Mind Game: How the Boston Red Sox Got Smart, Won a World Series, and Created a New Blueprint for Winning
Workman Publishing, 2005 - 352 ページ
The Red Sox finally did it. By making decisions that other clubs would not have made and using talent that other clubs ignored or lacked the statistical understanding to perceive, the new, focused Red Sox management built a championship team that overcame 86 years of baseball history. And along the way, argue the writers of Mind Game, created a blueprint for winning baseball.

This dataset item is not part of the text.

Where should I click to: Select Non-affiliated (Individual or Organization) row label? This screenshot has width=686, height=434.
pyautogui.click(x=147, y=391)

Savvy, insightful, statistically brilliant, and filled with the thudding sound of the sacred cows of received baseball wisdom biting the dust, Mind Game relives one of modern baseball’s greatest success stories while revolutionizing the fan’s understanding of how baseball games are really won and lost. Created by Steven Goldman and the writers and analysts at Baseball Prospectus—the preeminent annual on the inside game of baseball, with 91,000 copies in print, and Web site, www.baseballprospectus.com, that receives 5 million hits a month—Mind Game explains why the unenlightened Twins gave up on David Ortiz; what led the Sox to understand Johnny Damon’s true value and give him the ideal place in the batting order; how Boston actually gained by having Keith Foulke as a closer vs. Mariano Rivera; and what would likely have happened if the Boston–A-Rod trade went through. (Hint: even worse for the Yankees.) And as the suspense ratchets up before the historic seven-game AL playoff, readers will never look at baseball the same way again, learning that leadoff hitters don’t need to be fast and RBIs are not the rocksolid barometer of an offensive player’s contribution. And all that stealing and bunting? Forget it! Just wait for a three-run homer.
As for the curse of the Bambino? Hogwash! The real curse behind Boston’s 86-year drought was its decades of bigoted, inept ownership and management.